◆ Text block
And you might be thinking. "So? Just do it lah."

Again, that's not the point. What Rochelle expects from us is making me question my efforts in studying lately. Have I done enough? I know I've done a lot of work but what's the point of work when the product is not up to expectation? My constant explanation to my peers who are not an English major is that it's subjective. What I'm doing is different from what you're doing. 1+1 doesn't equal to 2 for me. Deep down I wish though. I wish it's as simple as 1+1 but it's not. In terms of my studies, I just don't know where I'm going. I'll be honest, I'm not going to settle with just a B or a B+. I know people back home won't accept it and what's more important is that I can't accept it.

I sometimes envy my friends and sisters who are doing Science/Law/Commerce. I'm not saying they've got it good but they know what the end product is going to be like. It's like "If I don't study this, I won't score this exam" mentality that I miss. I've studied so much and tried to immerse myself with all sorts of different disciplines but for me, it all boils down to what I think.

I don't know what I think.

Today I look at the books scattered across my table and thought, "What's the point of criticizing these books? The authors wrote them, they try to imply something but at the same time readers can interpret it in a different way so yeah, there's that...so what? Why do you need to argue? Why make it so complicated? It's a good piece of work because it makes you think but why do you need to make it such a big deal? You have no life is it to bend over a book?" I admit these are just frustrated thoughts. I have bigger respect for literature than this.

In a typical Yang Safia manner; after having all of these thoughts running through my head, I started to rationalize. One thing I learned from studying literature is that a) now I know why authors these days make things overly dramatic to the point it is almost cliche. It'z because they want their books to sell and also to make their story memorable even if it's cliche. This is because I have actually read books in my course which tells about nothing. Nothing exciting happens. And I find it so difficult to remember what actually happens in the book because...nothing happens. b) No matter how much I bitch about literature, it does have some good points even if it doesn't produce money in the near future nor it cures cancer (actually it can. Can you think how? ;P) Literature helps you look at things from different perspectives. I guess that's why I'm good at putting things into perspective sometimes. But obviously this has to have a limit because what I'm dealing with my course right now is crazy! I'm just so sick of people arguing ALL THE TIME. I mean, make up your mind damnit!

◆ Problems to solve
• 1. From the post about studying literature, reproduce the passage starting with "Today I look" and going on through "literature than this.".
• 2. List the fields of study that the post about studying literature says the writer's friends and sisters are doing.

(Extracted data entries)

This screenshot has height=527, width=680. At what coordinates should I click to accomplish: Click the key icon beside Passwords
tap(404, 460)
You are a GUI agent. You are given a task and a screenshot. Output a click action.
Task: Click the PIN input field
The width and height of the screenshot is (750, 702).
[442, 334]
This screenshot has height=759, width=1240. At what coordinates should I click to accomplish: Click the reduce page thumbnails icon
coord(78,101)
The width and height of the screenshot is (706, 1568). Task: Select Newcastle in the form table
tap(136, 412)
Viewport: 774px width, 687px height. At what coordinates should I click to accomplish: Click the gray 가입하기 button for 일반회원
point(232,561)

==

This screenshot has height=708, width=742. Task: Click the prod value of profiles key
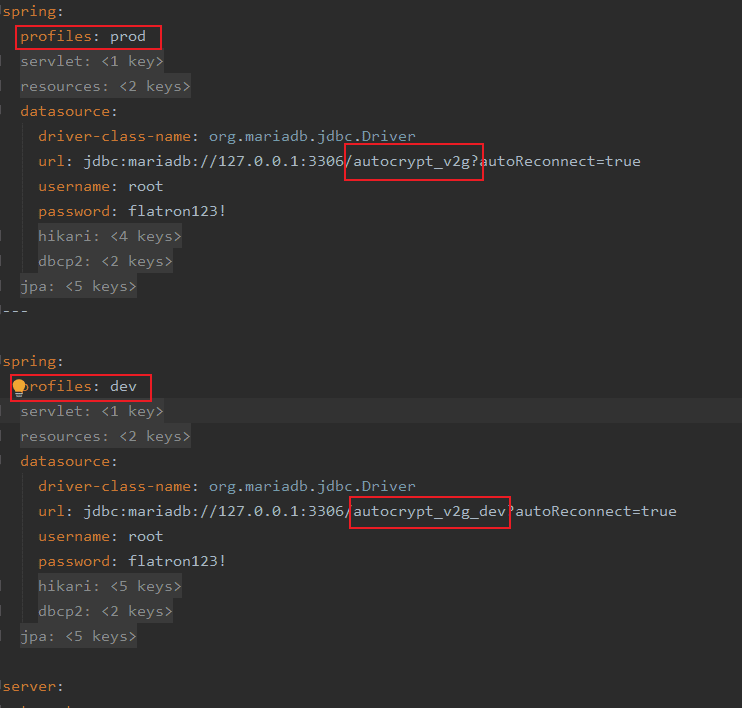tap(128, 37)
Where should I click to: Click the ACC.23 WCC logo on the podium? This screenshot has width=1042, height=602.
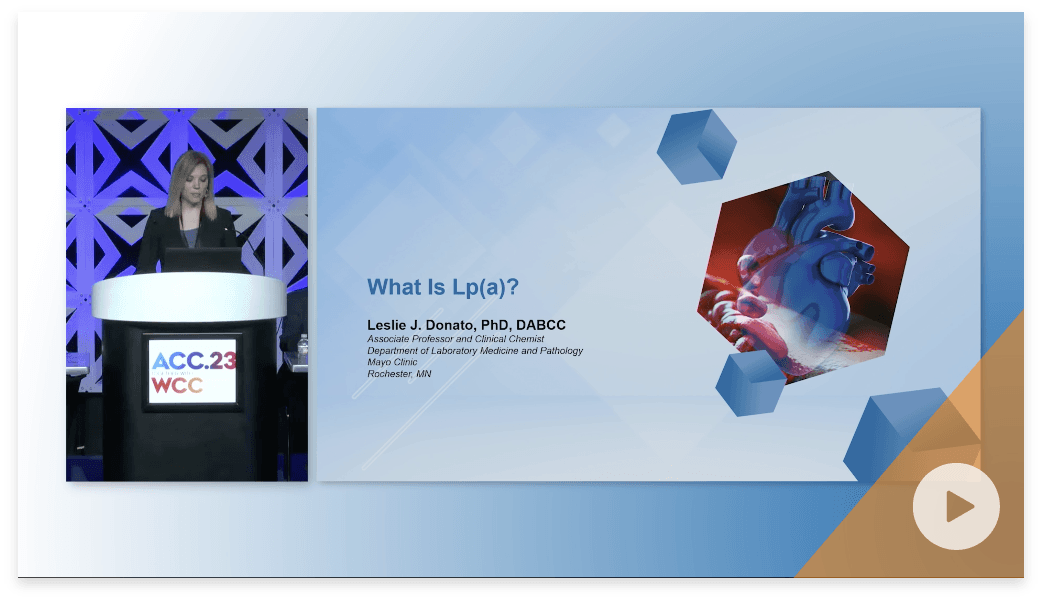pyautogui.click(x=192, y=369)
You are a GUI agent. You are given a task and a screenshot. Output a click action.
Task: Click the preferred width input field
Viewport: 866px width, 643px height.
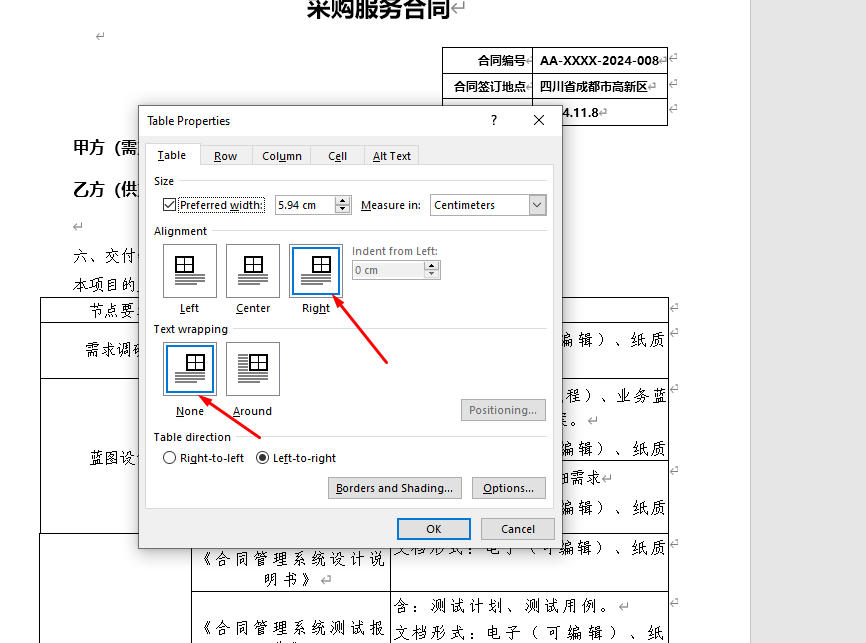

◆ List of answers
• 1.
Today I look at the books scattered across my table and thought, "What's the point of criticizing these books? The authors wrote them, they try to imply something but at the same time readers can interpret it in a different way so yeah, there's that...so what? Why do you need to argue? Why make it so complicated? It's a good piece of work because it makes you think but why do you need to make it such a big deal? You have no life is it to bend over a book?" I admit these are just frustrated thoughts. I have bigger respect for literature than this.

• 2.
Science
Law
Commerce